EXCLUSIVE / The day on which Europe runs out of indigenous energy and has to rely on foreign fuel imports is arriving earlier each year, according to an analysis by the European Alliance for Energy Efficiency in Buildings (EuroAce), which will be presented to the Energy Council in Athens today (16 May).
Fossil fuel imports leapt from 43% of Europe’s energy use in 1995 to 54% in 2011, largely due to increased demand from buildings at a time when domestic energy production had been falling fast.
The corresponding dates on which Europe ran out of home-grown energy surged forward from 26 July in 1995 to 18 June in 2011, a loss of 38 days’ energy independence.
But a target of improving energy efficiency by 40% would push back ‘Dependence Day’ until 26 October – and cut energy imports by 80% – EuroAce’s director, Adrian Joyce will tell EU energy ministers this morning.
“Such a reduction in energy imports would (at 2012 prices) release up to €335 billion net into the EU economy per year in unspent revenue on energy imports and that money could be diverted to financing energy efficiency measures in the EU,” says Joyce’s speech, which EURACTIV has seen.
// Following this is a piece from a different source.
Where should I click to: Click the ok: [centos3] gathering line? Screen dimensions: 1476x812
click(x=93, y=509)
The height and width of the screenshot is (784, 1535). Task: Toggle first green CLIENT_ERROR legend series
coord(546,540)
These figures are based on a landmark report by the Fraunhofer Institute published last October, which showed that the 40% efficiency target would slash greenhouse gas emissions by more than 50% and increase the share of renewables in Europe’s energy mix to 35%.
Interest in a binding 2030 energy savings target has been revived by fears that spiralling tension in Ukraine could end in Russia turning off the tap on the third of Europe’s gas supplies that it currently exports.
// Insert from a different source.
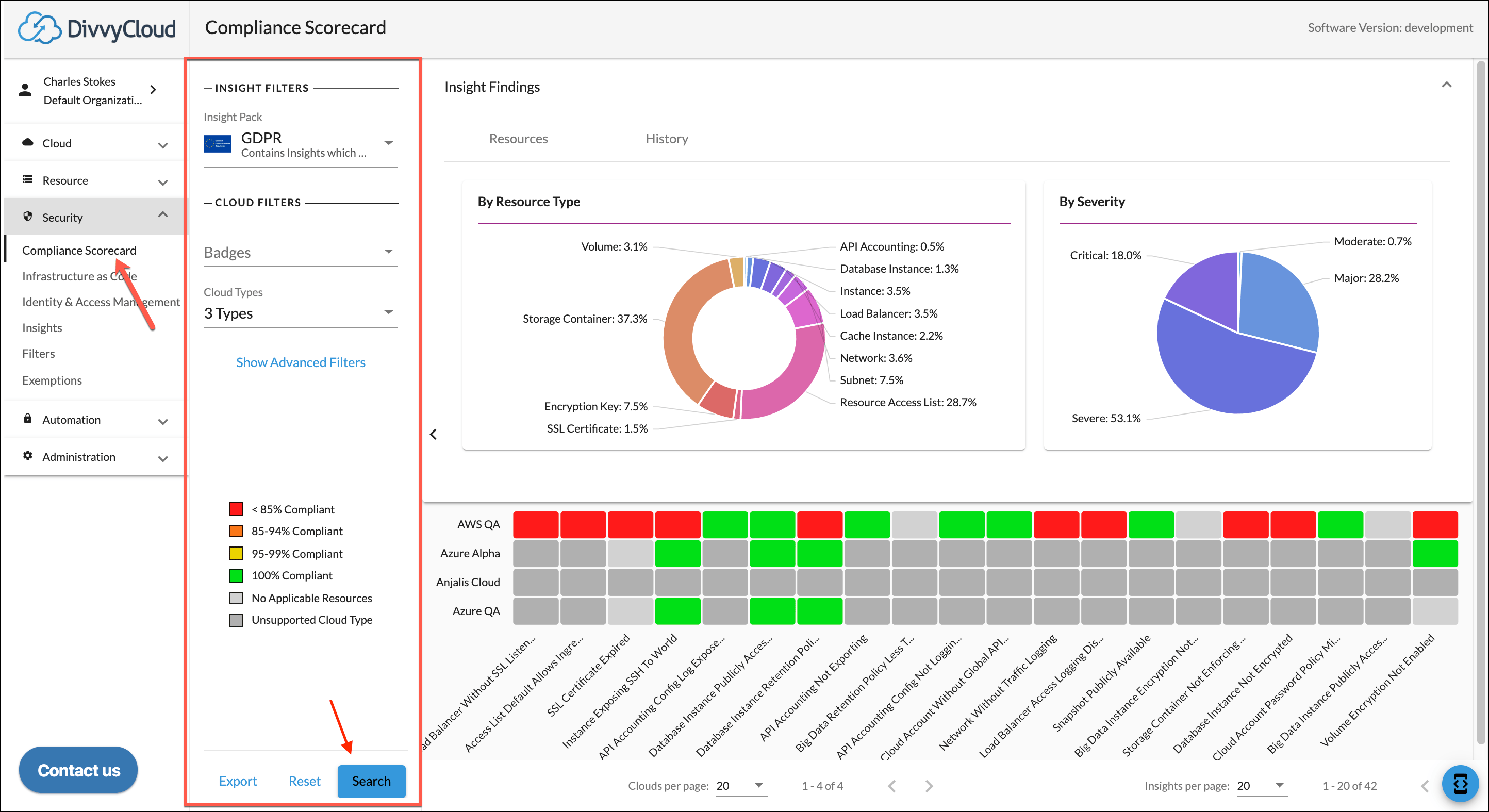The image size is (1489, 812).
Task: Toggle the 100% Compliant legend entry
Action: [237, 575]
Some 70% of Russia’s gas exports currently go to Europe, and using the gas weapon would be costly for Moscow too. But press reports suggest that Russia will next week sign a $50 billion pipeline construction deal with China to begin transporting 38 billion cubic metres of gas to Beijing every year from 2018.
Letter from Putin
In a letter to EU states that import Russian gas via Ukraine yesterday (15 May), Russia’s President Putin ratcheted up pressure with an announcement that an “advanced invoice” had been sent to Ukraine for non-payment of gas deliveries.
“After June 1, gas deliveries will be limited to the amount prepaid by the Ukrainian company,” says the letter, Putin’s second on the subject, which was dispatched shortly before the Energy Council began its discussions on energy security.
Ukraine’s gas debt to Russia has grown from $2.37 billion to $3.5 billion in the last month, according to Gazprom and Putin’s missive calls for the Commission to “more actively engage” in dialogue to resolve the dispute.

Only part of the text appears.